Nunca ir a comer a un restaurante japonés nos pareció tan envuelto en misterio como el hallazgo de Hiyoko. Una fachada negra y discreta (muy alejada de la iluminación cálida a los que nos tiene acostumbrados los restaurantes japoneses) nos recibe, pidiéndonos que toquemos la puerta.
Misma que es abierta y nos transporta a otro mundo muy lejos de este. Los espacios son pocos, así que conviene reservar antes de llegar (sólo tiene 14 lugares) y así tener el privilegio de ver al chef Shigetosi Narita preparar las aves. Porque en este lugar, sólo se sirven aves.
En base a esta premisa, se construye una variada oferta gastronómica: sashimi de avestruz, kushiyaki de pollo y tostada wonton de foie gras y trufa negra. Platillos que pueden ser acompañados por la extensa oferta de vegetales (calabacines, zanahorias o elotes).
Para los menos aventureros, se recomienda el jamón de pavo con mojo y wasabi, el cual es emplatado en una delicada tabla de madera. De hecho, aquí la comida es emplatada como si fuera un cuadro minimalista, es pura composición plástica. Nada de solo comer y ya, Hiyoko te ofrece la experiencia completa.

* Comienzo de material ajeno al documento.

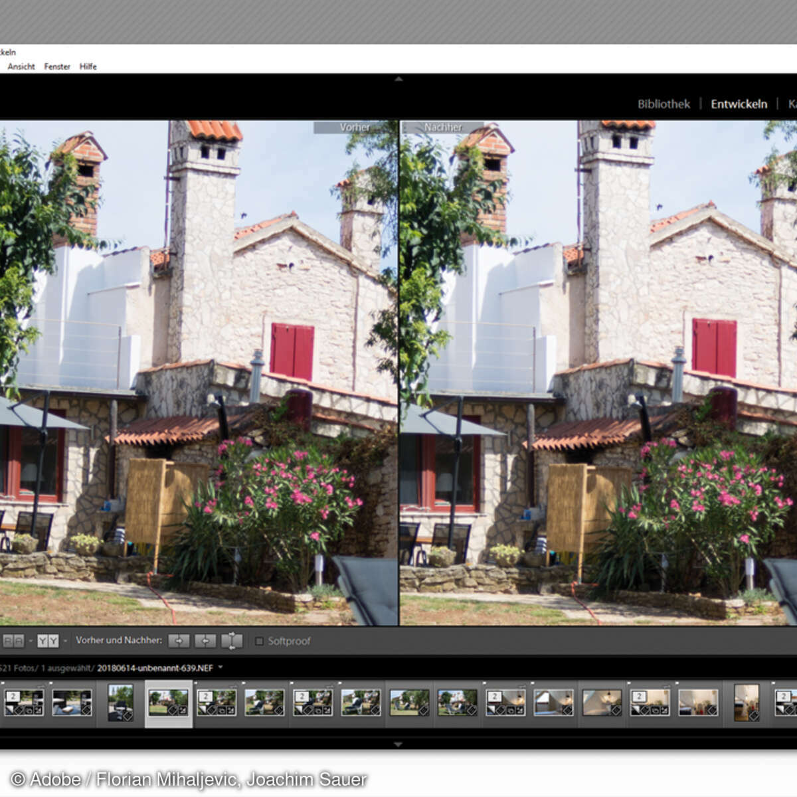
Task: Open the Fenster menu
Action: [56, 66]
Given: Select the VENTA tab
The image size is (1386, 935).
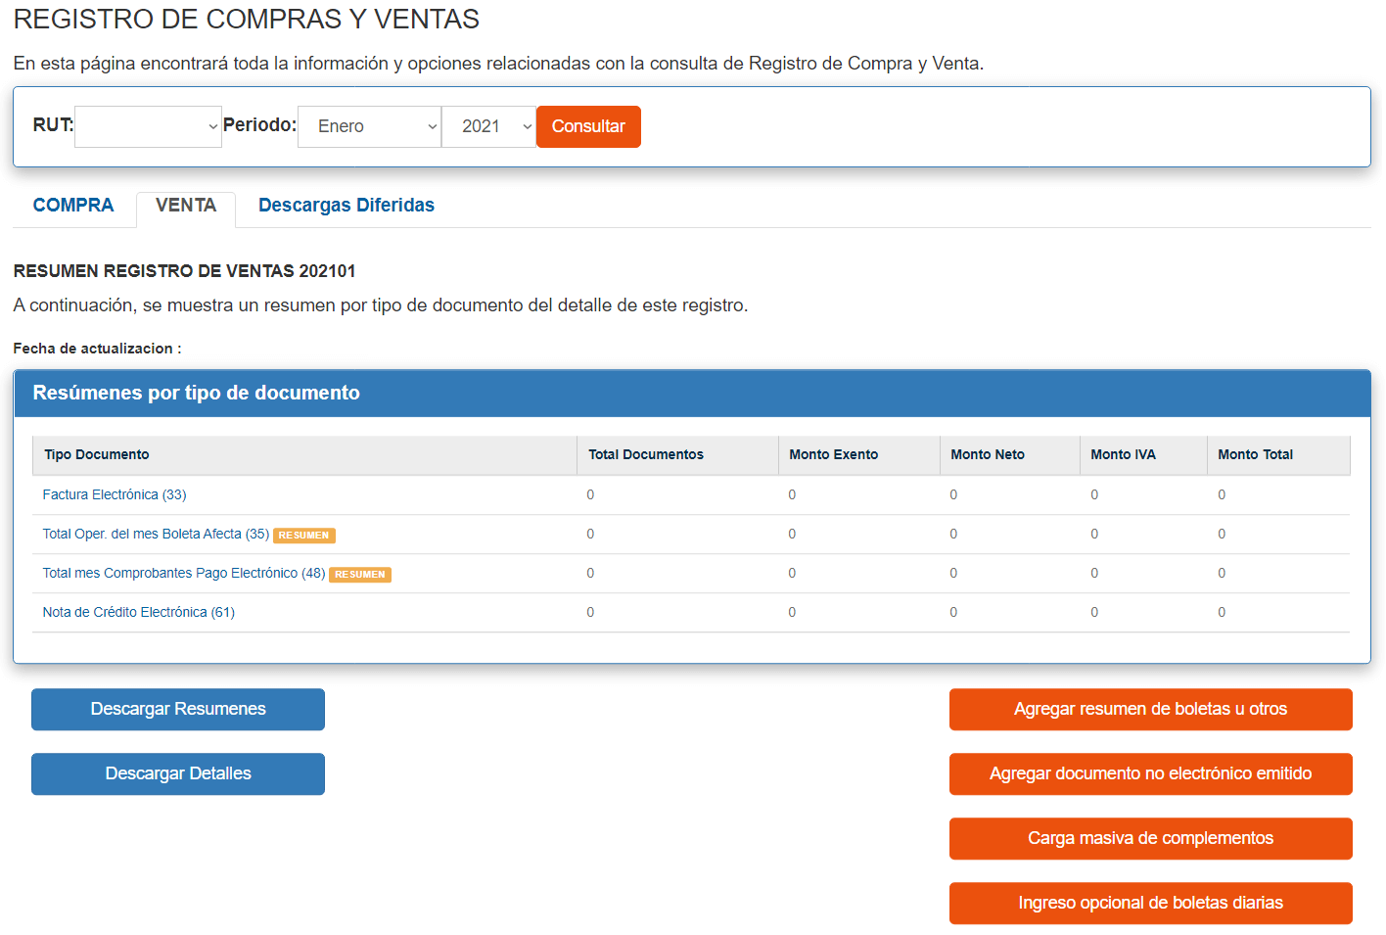Looking at the screenshot, I should pyautogui.click(x=185, y=206).
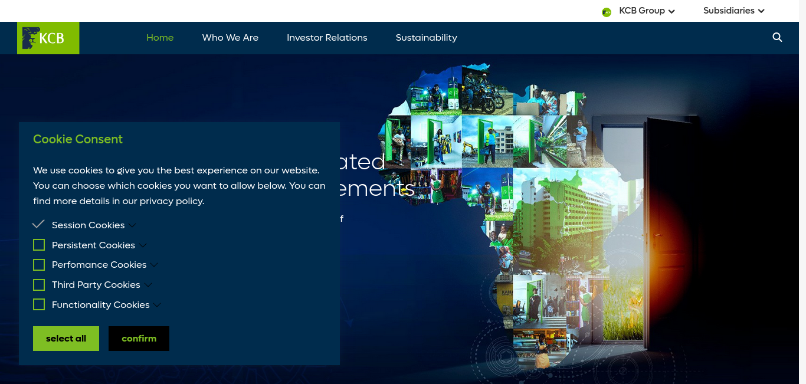The image size is (806, 384).
Task: Open the Who We Are menu
Action: click(x=230, y=38)
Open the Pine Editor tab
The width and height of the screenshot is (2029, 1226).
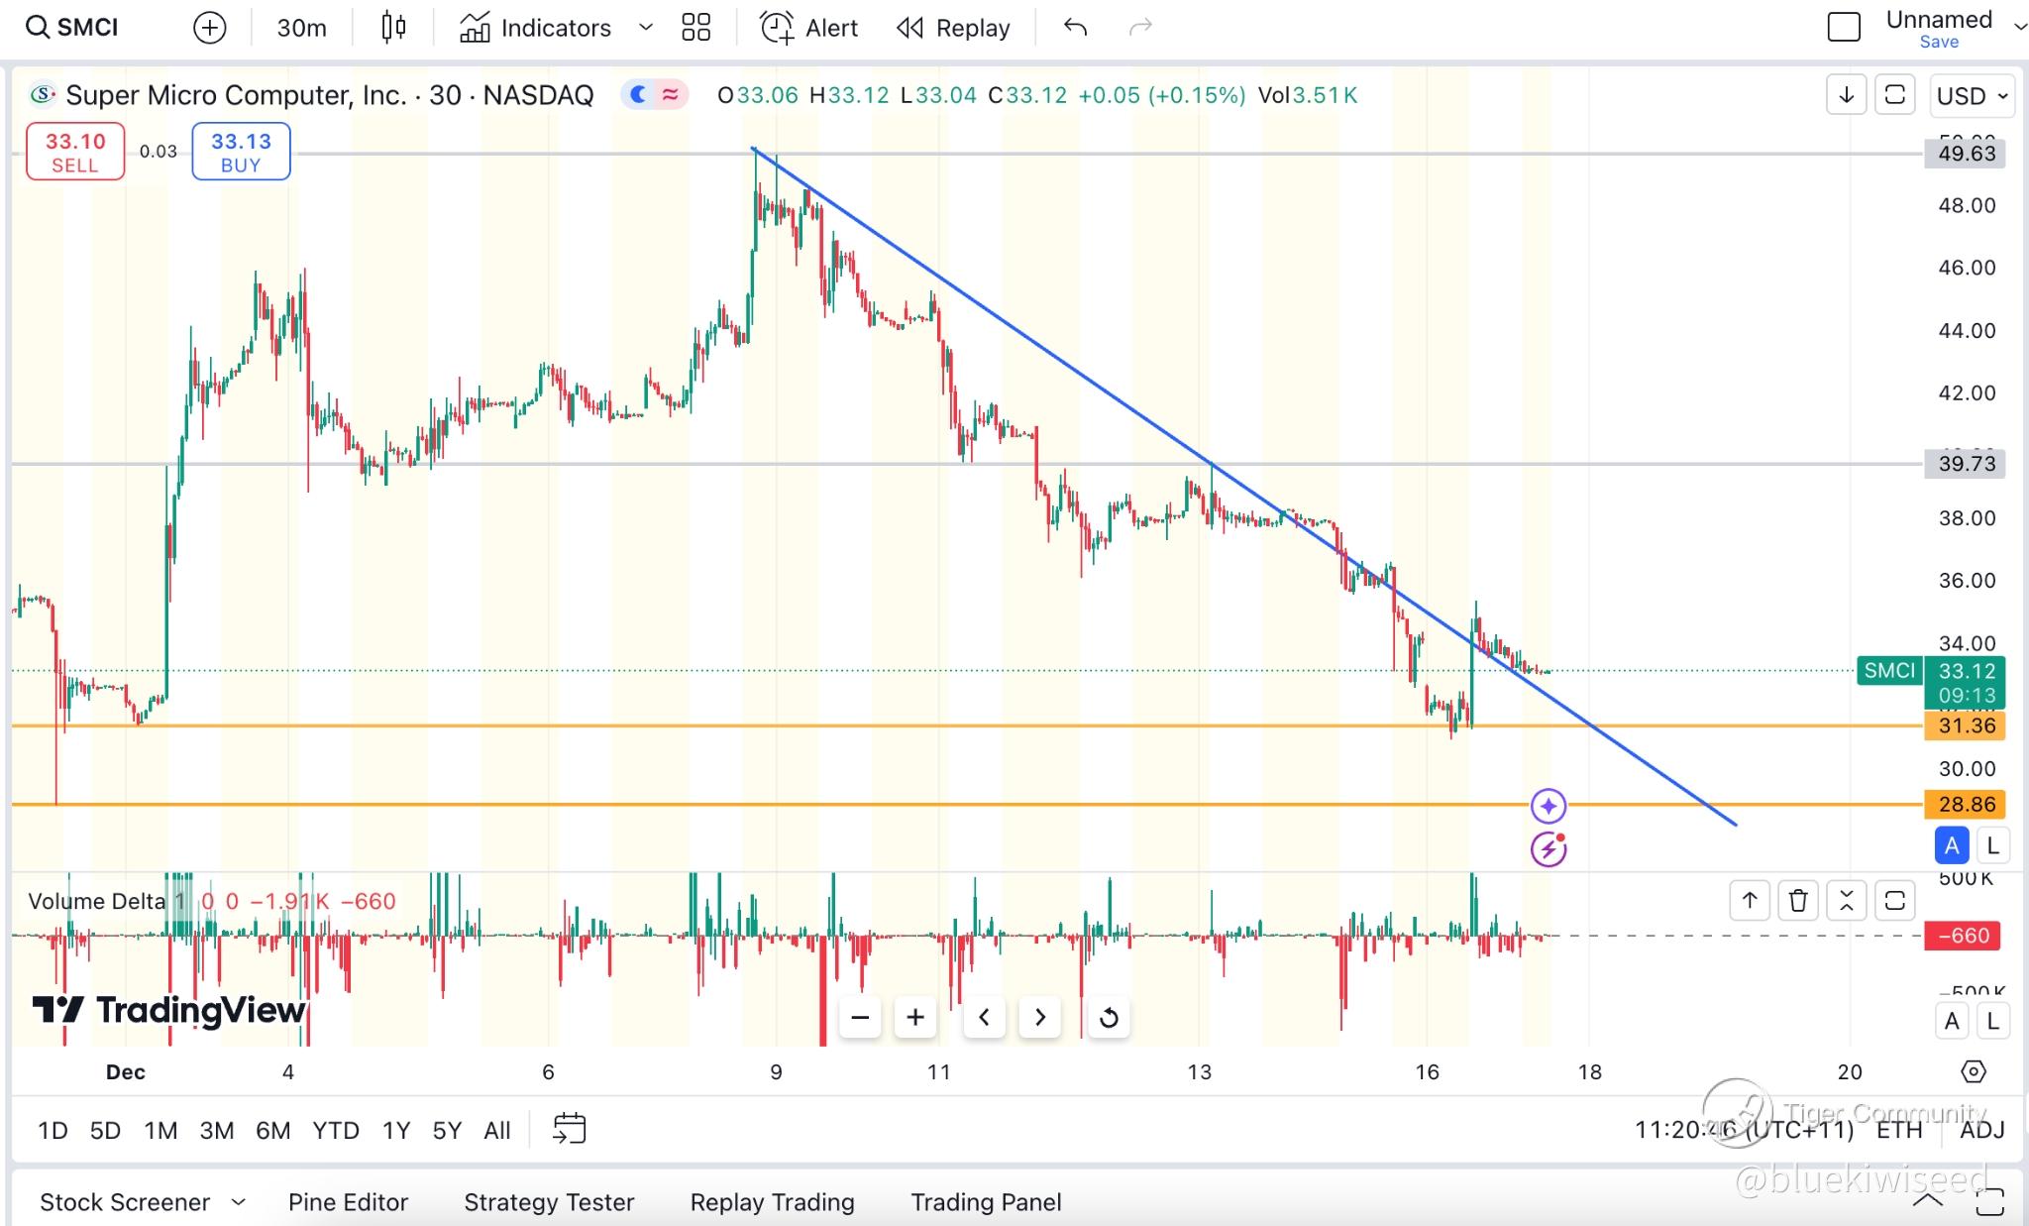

El omakase significa -literalmente- que pones en manos del chef lo que comerás. Esto hace que te sientes y esperes a que el chef te sirva lo que mejor le apetece, si bien es un opción costosa, es mejor que ver el menú con cara de indecisión.
El quid de este lugar, es ir con la idea de que probaras codorniz, pollo y avestruz de maneras que no te has imaginado y sólo por eso, vale la pena ir y tocar la puerta.
Por cierto, Hiyoki significa pollito, Yakitori: frito y Ya: tienda.